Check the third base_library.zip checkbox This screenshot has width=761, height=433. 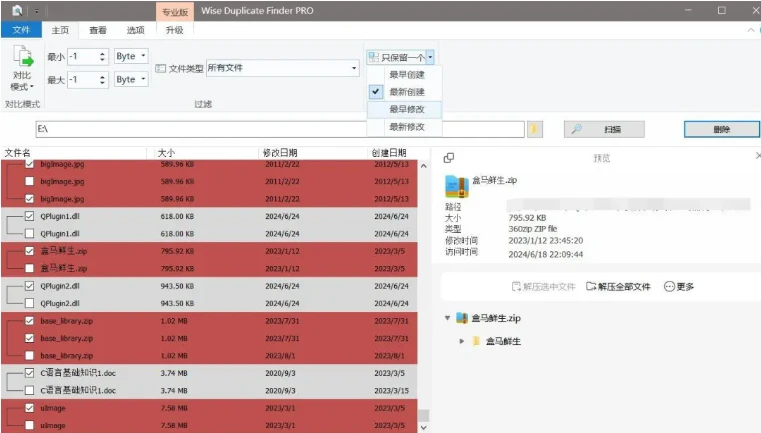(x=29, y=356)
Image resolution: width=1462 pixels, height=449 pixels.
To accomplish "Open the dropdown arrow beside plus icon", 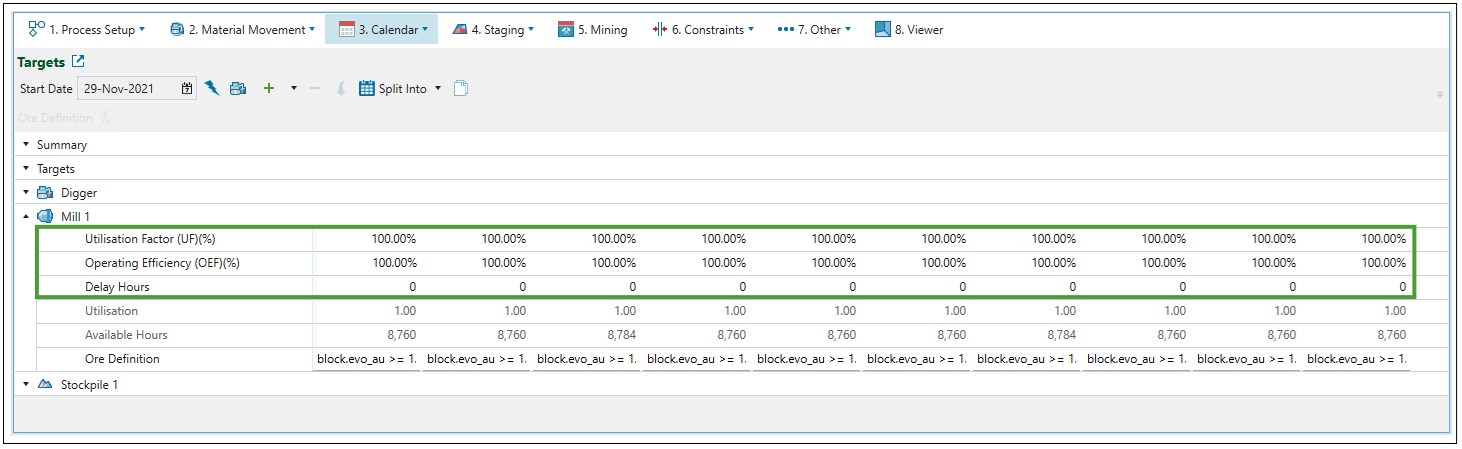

==

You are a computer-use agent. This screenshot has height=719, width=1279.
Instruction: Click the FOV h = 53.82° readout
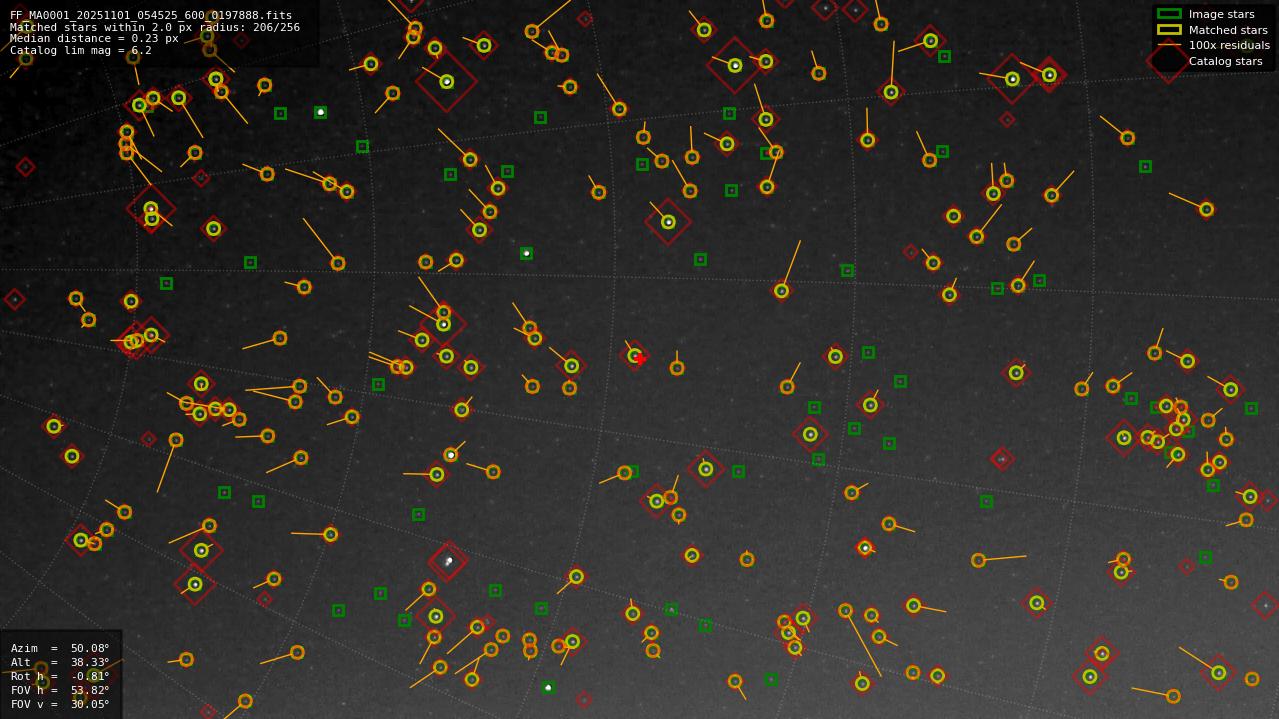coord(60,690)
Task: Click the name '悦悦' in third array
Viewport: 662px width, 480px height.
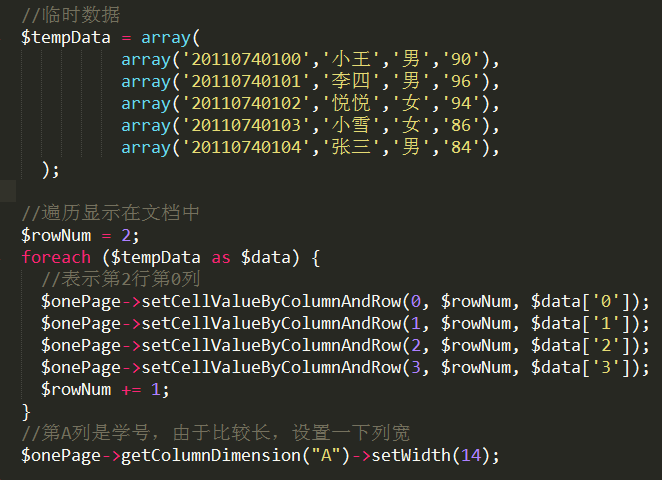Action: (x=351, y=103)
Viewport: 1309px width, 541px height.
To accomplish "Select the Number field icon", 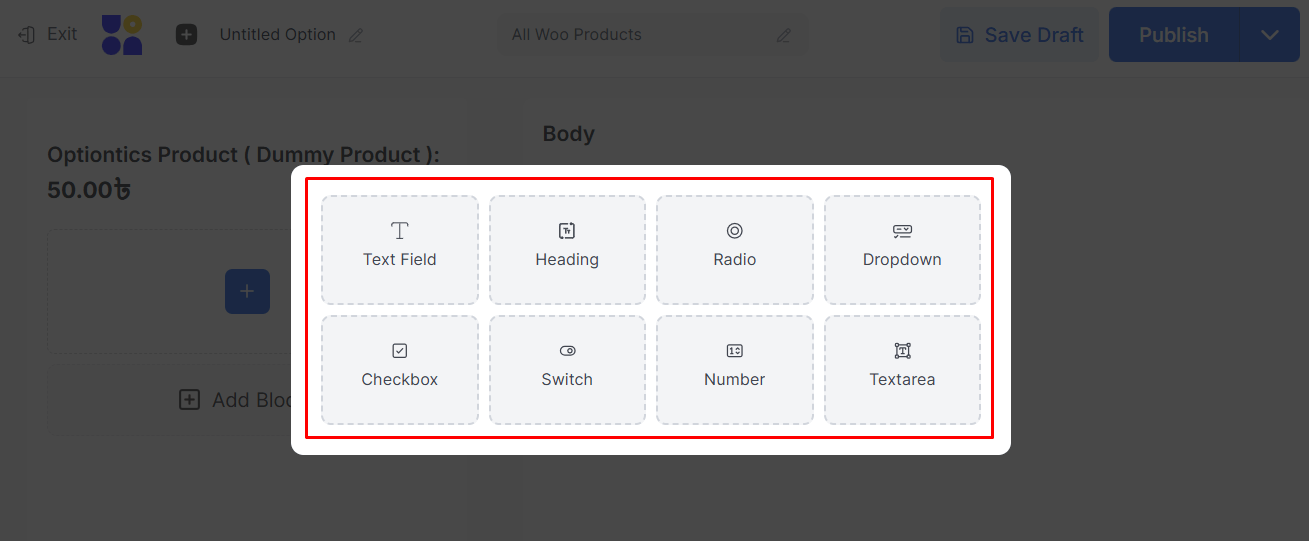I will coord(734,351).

• **TASK INSTRUCTIONS**
Within these entries, output exactly the lines starting at the one with "You are a computer-use" and finishing at the one with "Viewport: 1309px width, 541px height.". Leave pictures out of the output.

• **WRITTEN SOLUTION**
You are a computer-use agent. This screenshot has height=719, width=1279.
Instruction: Click the FOV h = 53.82° readout
coord(60,690)
Task: Click the name '悦悦' in third array
Viewport: 662px width, 480px height.
Action: (x=351, y=103)
Viewport: 1309px width, 541px height.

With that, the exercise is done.